Invisible Child: Poverty, Survival & Hope in an American City Quotes

Quotes

Even Dasani’s name speaks of a certain reach. The bottled water had come to Brooklyn’s bodegas just before she was born, catching the fancy of her mother, who could not afford such indulgences. Who paid for water in a bottle?

Narrator

The protagonist of this story is named Dasani Coates. But her story is really only part of a much larger whole. In a way, one could even argue that the real protagonist of the story is Brooklyn since the setting is integral to telling Dasani’s tale. In addition to Dasani’s story taking place in the 21st century, the narrative also goes back in time—to the 19th century, in fact—to present a portrait what Brooklyn was like at the midpoint of the 20th century. And that was an era in which it was absolutely unthinkable that a product like Dasani—or any brand of bottled water for that matter—would ever exist in anyone’s lifetime. That divergence of reality is also at the heart of the story.

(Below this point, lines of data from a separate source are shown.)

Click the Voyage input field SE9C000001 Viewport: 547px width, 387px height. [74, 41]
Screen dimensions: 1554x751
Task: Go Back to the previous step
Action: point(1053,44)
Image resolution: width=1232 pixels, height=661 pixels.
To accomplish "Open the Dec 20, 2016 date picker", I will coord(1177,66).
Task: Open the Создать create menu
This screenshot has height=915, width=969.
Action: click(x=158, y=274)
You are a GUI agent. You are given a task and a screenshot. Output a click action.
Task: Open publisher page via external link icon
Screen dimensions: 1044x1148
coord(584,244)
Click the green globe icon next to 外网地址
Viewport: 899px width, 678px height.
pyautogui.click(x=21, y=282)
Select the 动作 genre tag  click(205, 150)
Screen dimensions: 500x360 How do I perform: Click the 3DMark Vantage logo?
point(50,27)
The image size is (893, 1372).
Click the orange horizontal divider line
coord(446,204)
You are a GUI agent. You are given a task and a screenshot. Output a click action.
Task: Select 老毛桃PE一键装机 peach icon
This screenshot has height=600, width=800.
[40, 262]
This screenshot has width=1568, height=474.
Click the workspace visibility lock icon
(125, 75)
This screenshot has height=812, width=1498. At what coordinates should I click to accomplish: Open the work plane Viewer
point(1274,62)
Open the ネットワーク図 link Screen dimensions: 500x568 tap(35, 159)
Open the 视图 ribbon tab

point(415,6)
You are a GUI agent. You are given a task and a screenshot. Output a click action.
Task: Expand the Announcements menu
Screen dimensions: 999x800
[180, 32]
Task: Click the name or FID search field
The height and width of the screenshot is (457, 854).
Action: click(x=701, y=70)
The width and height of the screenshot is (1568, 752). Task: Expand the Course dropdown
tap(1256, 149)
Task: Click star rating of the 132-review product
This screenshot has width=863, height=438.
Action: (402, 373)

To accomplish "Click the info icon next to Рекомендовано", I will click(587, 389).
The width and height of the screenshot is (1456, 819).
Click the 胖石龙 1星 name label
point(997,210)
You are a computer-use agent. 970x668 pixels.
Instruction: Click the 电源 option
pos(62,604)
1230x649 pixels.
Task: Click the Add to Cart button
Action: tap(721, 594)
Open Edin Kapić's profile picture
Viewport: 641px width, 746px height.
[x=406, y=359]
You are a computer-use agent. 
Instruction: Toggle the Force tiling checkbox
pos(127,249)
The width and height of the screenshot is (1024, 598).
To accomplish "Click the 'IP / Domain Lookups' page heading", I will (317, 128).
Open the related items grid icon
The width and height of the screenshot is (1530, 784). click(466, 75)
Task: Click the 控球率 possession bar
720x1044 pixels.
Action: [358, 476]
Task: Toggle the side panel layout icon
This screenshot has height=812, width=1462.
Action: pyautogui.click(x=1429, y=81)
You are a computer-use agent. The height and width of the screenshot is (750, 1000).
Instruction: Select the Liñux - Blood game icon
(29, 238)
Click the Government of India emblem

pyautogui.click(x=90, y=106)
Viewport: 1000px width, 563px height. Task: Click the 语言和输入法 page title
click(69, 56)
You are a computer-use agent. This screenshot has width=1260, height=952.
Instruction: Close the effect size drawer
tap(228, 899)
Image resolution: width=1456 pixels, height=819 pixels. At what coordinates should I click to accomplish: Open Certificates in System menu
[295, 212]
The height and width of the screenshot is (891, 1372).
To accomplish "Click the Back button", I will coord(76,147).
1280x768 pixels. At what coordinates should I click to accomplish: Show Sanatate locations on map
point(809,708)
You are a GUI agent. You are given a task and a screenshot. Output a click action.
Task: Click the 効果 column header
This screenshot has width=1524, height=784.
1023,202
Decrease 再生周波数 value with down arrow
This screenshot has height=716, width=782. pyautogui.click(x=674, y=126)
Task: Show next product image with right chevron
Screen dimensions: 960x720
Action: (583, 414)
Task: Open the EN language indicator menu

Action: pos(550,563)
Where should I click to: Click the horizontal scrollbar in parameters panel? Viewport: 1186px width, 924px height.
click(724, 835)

Dasani’s intelligence is “uncanny” and her “thought content far surpasses peers her age,” writes a counselor at the school. Principal Holmes can also see it, calling Dasani a “precocious little button,” the type of girl who could become anything—even a Supreme Court justice, if she harnesses her gifts in time.

Narrator

What makes Dasani’s story unfairly unique enough to warrant ten years of research and a book is that Dasani is regarded as something special in the depressing world of poverty, crime, hunger, drugs, and system racism she calls home. Her mother and stepfather had met in a homeless shelter and things don’t really improve all that terribly much even as the blended family begins to expand. Dasani is singled because she is both academically gifted and a talented athlete. And in the world of secondary education, opportunities, of course, those are the only two avenues offering any chance of breaking the cycle and getting out. But merely being smart and athletic is hardly a guarantee so the question lingering over the narrative is whether opportunity knocking will translate into opportunity being welcomed through the door.

Miss Holmes returned to New York and did some research. She learned that Hershey was a boarding school for poor children. Starting at age four, they can attend for free and all of their needs are met—medical care, meals, clothing, even piano lessons. If they perform well enough, they can graduate with an $80,000 college scholarship.

Narrator

Miss Holmes is the sixty-year-old Principal of Dasani’s school, the one who refers to her as a button. In the early 80’s, she had often taken students to the Hershey theme park in Pennsylvania. On one of those occasions, she happened to notice a building in the distance that captured her imagination and she proceeded to learn more about it. It turns out to be one of the best-kept secrets in education and only just exactly the sort of miracle that Dasani needs to drag that opportunity that’s knowing right through the doorway and shove it down into a comfy sofa. But, as one can imagine, there are far more students wanting to get into the school than openings for them. Dasani has talent and smarts and a work ethic, but will she prove to have the one thing that trumps all those when it comes to living the dream: luck?